**Exercise goal**. Using the data below, determine the number of lines that include the string "black". Write only that number.

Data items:
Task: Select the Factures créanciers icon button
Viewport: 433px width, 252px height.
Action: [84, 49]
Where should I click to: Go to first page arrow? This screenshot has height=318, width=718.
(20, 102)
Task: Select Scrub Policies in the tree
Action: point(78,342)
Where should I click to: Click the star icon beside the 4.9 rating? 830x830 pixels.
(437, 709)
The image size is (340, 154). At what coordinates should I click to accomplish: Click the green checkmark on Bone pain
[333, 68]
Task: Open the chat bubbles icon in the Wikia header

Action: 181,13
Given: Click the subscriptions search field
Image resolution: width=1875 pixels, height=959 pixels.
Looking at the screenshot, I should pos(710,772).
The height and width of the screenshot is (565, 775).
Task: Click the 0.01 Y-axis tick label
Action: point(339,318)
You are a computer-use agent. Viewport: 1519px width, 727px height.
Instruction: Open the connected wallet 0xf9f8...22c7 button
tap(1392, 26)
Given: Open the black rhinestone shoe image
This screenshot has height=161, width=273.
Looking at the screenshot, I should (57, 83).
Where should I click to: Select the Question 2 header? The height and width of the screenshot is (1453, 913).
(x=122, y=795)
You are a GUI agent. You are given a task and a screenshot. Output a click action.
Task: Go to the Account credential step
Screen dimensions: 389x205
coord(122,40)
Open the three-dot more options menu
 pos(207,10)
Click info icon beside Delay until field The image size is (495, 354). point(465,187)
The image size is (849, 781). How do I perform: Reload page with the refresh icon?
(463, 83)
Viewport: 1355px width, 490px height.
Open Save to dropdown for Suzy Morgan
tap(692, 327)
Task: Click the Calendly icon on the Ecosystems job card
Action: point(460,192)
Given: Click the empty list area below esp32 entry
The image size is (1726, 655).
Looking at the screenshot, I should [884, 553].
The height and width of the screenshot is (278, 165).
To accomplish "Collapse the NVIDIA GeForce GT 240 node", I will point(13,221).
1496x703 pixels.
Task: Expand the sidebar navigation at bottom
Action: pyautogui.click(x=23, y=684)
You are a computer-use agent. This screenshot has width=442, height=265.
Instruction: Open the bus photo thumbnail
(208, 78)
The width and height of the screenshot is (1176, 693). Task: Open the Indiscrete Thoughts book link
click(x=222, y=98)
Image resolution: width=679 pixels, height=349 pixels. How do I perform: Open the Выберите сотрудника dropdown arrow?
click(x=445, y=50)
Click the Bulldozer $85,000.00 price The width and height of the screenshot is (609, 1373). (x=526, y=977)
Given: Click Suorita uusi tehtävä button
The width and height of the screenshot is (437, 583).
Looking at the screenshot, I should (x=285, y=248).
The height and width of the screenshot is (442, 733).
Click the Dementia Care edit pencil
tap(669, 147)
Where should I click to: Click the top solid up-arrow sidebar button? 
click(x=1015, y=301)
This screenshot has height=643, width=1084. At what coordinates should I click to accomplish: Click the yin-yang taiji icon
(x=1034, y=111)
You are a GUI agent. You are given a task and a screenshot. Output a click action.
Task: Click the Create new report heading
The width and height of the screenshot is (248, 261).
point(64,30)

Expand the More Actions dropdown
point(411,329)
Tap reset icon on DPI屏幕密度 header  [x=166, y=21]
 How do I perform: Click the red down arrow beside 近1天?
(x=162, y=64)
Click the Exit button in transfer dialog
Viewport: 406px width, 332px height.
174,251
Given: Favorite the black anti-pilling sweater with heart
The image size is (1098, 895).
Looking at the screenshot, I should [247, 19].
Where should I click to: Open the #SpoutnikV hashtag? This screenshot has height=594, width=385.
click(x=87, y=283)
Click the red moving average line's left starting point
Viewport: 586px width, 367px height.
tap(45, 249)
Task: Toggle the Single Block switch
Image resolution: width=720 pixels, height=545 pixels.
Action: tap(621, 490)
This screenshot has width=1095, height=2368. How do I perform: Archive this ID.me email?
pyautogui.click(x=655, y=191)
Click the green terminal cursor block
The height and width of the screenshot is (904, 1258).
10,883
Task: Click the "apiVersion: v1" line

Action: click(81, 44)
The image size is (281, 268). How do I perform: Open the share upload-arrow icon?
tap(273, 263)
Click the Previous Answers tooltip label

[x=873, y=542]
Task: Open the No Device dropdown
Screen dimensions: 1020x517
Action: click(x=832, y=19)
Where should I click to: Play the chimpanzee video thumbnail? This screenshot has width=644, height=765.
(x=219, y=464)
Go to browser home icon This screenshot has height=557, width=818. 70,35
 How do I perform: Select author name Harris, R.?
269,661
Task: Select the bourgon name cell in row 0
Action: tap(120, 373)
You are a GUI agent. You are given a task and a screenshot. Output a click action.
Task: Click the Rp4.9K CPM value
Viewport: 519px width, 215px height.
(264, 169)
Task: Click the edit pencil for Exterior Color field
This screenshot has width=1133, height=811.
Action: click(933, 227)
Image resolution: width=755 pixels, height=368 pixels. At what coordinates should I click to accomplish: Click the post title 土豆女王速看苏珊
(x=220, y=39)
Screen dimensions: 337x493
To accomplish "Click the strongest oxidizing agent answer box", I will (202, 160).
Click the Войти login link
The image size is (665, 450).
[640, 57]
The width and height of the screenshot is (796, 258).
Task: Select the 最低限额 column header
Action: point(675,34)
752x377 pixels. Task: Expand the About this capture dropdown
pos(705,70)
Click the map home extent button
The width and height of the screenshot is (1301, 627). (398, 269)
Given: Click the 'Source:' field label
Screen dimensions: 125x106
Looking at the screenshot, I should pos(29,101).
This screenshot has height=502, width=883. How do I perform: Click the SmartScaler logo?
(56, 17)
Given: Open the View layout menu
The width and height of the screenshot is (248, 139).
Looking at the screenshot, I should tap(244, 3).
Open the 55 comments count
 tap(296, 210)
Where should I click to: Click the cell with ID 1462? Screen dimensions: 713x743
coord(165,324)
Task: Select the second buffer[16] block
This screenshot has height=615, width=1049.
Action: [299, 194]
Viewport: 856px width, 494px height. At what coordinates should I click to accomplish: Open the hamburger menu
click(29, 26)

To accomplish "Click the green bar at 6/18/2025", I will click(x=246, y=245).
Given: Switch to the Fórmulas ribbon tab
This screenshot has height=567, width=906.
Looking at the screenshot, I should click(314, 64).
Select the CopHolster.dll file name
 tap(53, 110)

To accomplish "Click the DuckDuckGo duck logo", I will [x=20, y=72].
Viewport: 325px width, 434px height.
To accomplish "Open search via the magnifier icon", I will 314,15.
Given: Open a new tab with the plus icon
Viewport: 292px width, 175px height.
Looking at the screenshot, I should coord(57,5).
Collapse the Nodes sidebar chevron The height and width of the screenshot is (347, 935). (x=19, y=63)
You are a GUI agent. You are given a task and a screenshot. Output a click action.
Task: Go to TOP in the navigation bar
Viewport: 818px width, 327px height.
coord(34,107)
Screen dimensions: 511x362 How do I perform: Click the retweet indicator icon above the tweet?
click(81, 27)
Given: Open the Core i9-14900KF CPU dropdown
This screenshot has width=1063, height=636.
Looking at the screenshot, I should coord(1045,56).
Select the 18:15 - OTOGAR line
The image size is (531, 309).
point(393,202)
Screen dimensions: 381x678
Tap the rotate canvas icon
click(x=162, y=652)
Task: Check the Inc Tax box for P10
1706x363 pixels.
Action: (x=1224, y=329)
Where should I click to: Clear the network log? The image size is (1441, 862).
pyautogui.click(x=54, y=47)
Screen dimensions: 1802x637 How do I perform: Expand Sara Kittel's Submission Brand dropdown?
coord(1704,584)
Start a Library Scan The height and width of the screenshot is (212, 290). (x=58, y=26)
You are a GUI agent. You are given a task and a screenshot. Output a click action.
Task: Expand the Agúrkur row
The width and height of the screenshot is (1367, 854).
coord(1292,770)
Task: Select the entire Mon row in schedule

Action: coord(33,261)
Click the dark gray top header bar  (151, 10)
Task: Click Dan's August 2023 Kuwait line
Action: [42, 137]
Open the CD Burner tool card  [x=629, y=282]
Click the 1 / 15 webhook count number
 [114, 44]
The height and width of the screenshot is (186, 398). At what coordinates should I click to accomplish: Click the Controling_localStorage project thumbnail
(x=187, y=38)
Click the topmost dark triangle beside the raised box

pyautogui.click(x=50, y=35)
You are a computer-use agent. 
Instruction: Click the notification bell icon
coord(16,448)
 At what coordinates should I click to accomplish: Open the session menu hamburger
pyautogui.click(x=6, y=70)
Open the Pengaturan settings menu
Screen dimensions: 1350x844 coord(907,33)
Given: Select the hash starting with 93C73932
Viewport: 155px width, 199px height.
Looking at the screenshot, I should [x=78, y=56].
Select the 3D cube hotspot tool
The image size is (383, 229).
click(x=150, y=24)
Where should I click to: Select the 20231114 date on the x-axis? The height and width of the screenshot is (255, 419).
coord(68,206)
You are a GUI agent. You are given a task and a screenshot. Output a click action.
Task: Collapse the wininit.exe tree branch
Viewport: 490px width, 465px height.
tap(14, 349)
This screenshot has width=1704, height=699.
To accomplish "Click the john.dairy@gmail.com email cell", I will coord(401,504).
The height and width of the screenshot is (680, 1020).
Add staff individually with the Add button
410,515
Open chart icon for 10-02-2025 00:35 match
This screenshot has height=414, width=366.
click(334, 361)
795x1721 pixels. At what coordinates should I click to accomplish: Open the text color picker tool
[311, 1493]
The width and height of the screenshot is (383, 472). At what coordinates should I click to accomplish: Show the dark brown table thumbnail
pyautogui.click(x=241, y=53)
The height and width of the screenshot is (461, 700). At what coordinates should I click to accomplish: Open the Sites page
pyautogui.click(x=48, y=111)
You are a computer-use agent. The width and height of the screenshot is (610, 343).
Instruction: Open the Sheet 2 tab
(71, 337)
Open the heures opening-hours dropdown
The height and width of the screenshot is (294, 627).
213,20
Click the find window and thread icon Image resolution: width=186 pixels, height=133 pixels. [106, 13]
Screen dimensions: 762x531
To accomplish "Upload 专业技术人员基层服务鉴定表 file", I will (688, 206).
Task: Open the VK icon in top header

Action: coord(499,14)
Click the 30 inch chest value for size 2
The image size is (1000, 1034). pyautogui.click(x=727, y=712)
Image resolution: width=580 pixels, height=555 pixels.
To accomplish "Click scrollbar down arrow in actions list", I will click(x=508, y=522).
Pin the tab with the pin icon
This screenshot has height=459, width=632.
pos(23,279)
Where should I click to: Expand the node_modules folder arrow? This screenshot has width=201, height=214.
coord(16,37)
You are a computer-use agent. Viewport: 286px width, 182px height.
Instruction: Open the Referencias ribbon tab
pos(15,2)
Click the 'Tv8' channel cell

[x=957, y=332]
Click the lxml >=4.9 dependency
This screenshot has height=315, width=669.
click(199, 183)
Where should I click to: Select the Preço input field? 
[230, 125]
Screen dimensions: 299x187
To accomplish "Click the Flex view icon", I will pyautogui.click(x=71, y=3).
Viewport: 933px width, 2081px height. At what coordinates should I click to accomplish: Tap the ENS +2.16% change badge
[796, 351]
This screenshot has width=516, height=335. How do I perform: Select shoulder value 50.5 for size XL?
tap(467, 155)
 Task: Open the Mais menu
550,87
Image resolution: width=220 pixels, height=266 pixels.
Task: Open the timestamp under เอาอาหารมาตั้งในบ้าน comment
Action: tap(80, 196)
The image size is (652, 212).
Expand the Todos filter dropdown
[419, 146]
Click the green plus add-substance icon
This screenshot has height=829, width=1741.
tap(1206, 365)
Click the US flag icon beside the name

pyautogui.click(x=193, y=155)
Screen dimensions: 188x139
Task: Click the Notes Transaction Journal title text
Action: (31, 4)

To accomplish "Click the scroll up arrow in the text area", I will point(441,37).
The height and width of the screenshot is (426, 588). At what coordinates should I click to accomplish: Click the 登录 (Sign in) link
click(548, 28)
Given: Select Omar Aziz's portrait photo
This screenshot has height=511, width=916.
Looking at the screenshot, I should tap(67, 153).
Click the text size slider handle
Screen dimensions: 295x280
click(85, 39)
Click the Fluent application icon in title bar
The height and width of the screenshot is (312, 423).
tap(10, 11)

**Task output**. 2